8

I have an HTML file and within it there may be Javascript, PHP and all this stuff people may or may not put into their HTML file.

I want to extract all comments from this html file.

I can point out two problems in doing this:

  1. What is a comment in one language may not be a comment in another.

  2. In Javascript, remainder of lines are commented out using the // marker. But URLs also contain // within them and I therefore may well eliminate parts of URLs if I just apply substituting // and then the remainder of the line, with nothing.

So this is not a trivial problem.

Is there anywhere some solution for this already available?

Has anybody already done this?

brian d foy
  • 129,424
  • 31
  • 207
  • 592
john-jones
  • 7,490
  • 18
  • 53
  • 86
  • 3
    You are right that this is not trivial. In order to reliably remove comments, you need to fully parse the file (PHP, HTML, and Javascript). I suggest working in PHP if possible; while I like Perl better, PHP's tools to work on itself are better than Perl tools to work on PHP. Here is something to get you started: http://stackoverflow.com/questions/503871/best-way-to-automatically-remove-comments-from-php-code. Then you just need to find HTML and javascript parsers in PHP to do likewise for those portions of the file. – dan1111 Oct 19 '12 at 10:41
  • Why would you have PHP in your HTML file? I you just have CSS, JavaScript and HTML, then google "HTML Minifier" for products which can remove comments, whitespace, and generally "slim down" your pages. – RB. Oct 19 '12 at 10:43
  • @RB, the html to parse may at some point, not even be mine. – john-jones Oct 19 '12 at 10:56
  • Your point #2 is precisely why I always use /// in my comments -- just a random point, but I have come across this problem before and it changed my commenting habits forever ;) what is your reasons behind needing this ability? and by "extract", do you mean to keep comments or discard them? – Pebbl Oct 19 '12 at 11:02
  • 1
    Well I intend to discard them, but to not be bound with doing that with them would be a more modular solution. – john-jones Oct 19 '12 at 11:07
  • What do you mean by extracting? Do you want to use those comments or do you want to remove those comments? – Chankey Pathak Oct 19 '12 at 17:05
  • Well extracting them can be in the form of for instance getting their location within the file. So I would receive an index list indicating where comments begin and end. Like I've already said, my intention this time around is to discard them. – john-jones Oct 19 '12 at 17:56
  • I can't claim credit for this gist, but something like this could get you moving in the right direction: https://gist.github.com/3837258 – oalders Oct 19 '12 at 19:41

4 Answers4

2

Problem 2: Isn't every url quoted, with either "www.url.com" or 'www.url.com', when you write it in either language? I'm not sure. If that's the case then all you haft to do is to parse the code and check if there's any quote marks preceding the backslashes to know if it's a real url or just a comment.

1

Look into parser generators like ANTLR which has grammars for many languages and write a nesting parser to reliably find comments. Regular expressions aren't going to help you if accuracy is important. Even then, it won't be 100% accurate.

Consider

Problem 3, a comment in a language is not always a comment in a language.

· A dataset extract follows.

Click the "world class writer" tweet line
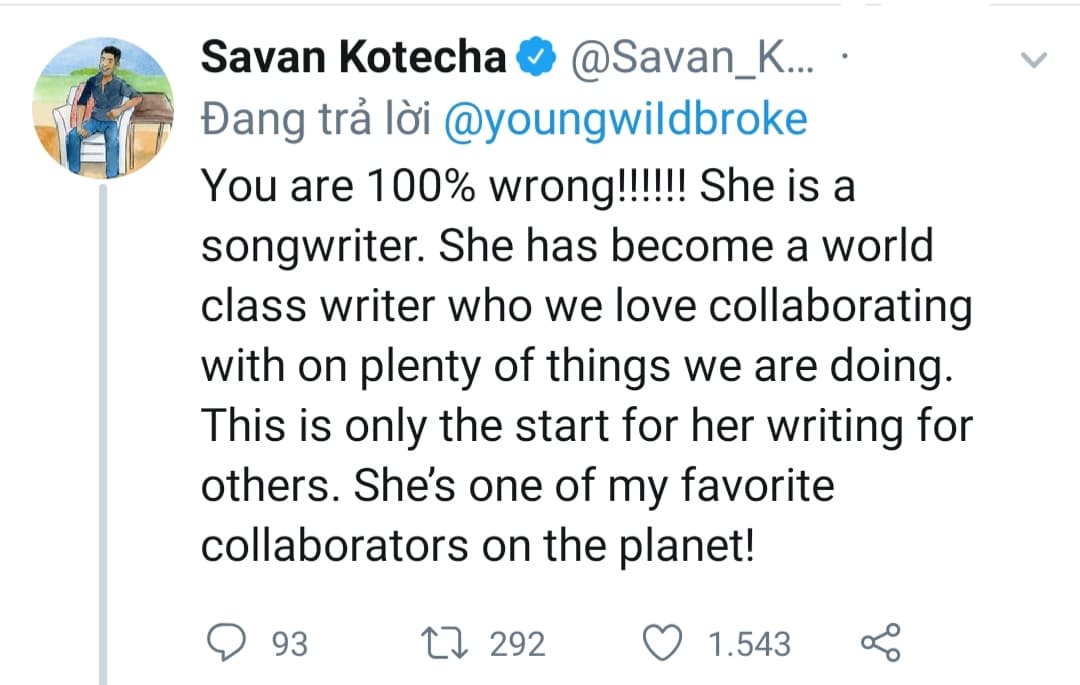 [x=586, y=305]

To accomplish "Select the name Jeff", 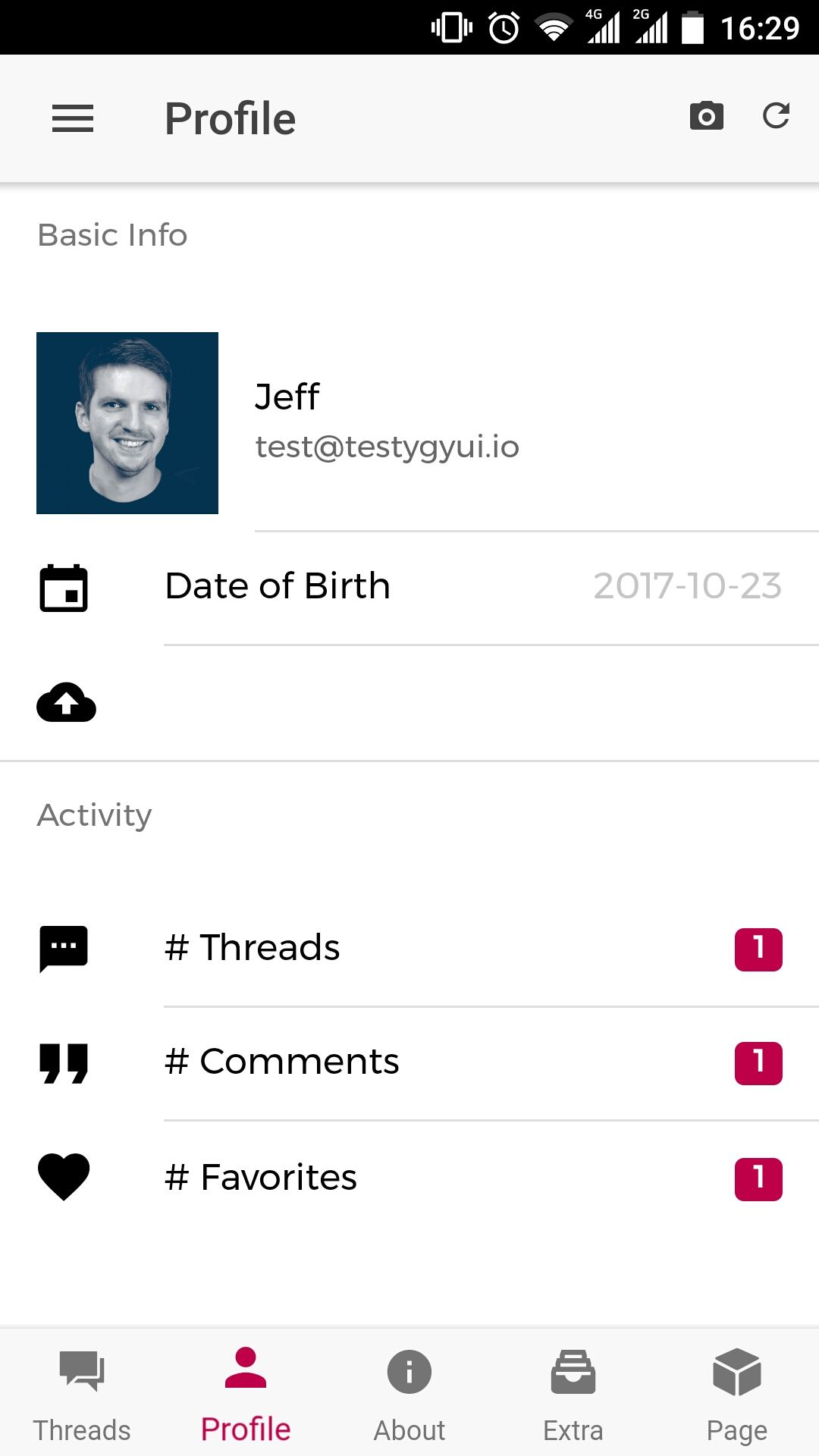I will click(x=287, y=397).
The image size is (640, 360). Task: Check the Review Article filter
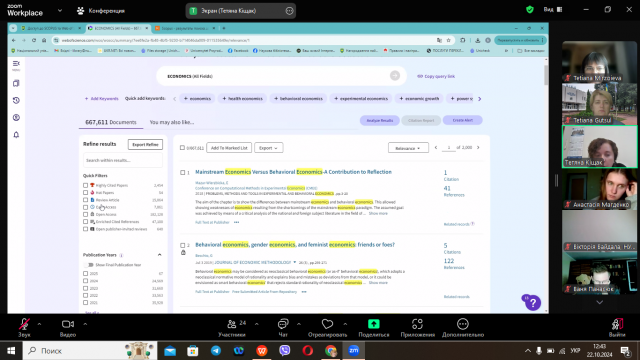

<textarea><!-- not a comment --></textarea>
<script>var re = /[/*]not a comment[*/]/, str = "//not a comment";</script>

Problem 4, a comment embedded in a language may not obviously be a comment.

<button onclick="&#47;&#47; this is a comment//&#10;notAComment()">

Problem 5, what is a comment may depend on how the browser is configured.

<noscript><!-- </noscript> Whether this is a comment depends on whether JS is turned on -->
<!--[if IE 8]>This is a comment, except on IE 8<![endif]-->

I had to solve this problem partially for contextual templating systems that elide comments from source code to prevent leaking software implementation details.

https://github.com/mikesamuel/html-contextual-autoescaper-java/blob/master/src/tests/com/google/autoesc/HTMLEscapingWriterTest.java#L1146 shows a testcase where a comment is identified in JavaScript, and later testcases show comments identified in CSS and HTML. You may be able to adapt that code to find comments. It will not handle comments in PHP code sections.

Mike Samuel
  • 118,113
  • 30
  • 216
  • 245
0

It seems from your word that you are pondering some approach based on regular expressions: it is a pain to do so on the whole file, try to use some tools to highlight or to discard interesting or uninteresting text and then work on what is left from your sieve according to the keep/discard criteria. Have a look at HTML::Tree and TreeBuilder, it could be very useful to deal with the HTML markup.

Daniel
  • 1,357
  • 2
  • 19
  • 39
0

I would convert the HTML file into a character array and parse it. You can detect key strings like "<", "--" ,"www", "http", as you move forward and either skip or delete those segments.

The start/end indices will have to be identified properly, which is a challenge but you will have full power.

There are also other ways to simplify the process if performance is not a problem. For example, all tags can be grabbed with XML::Twig and the string can be parsed to detect JS comments.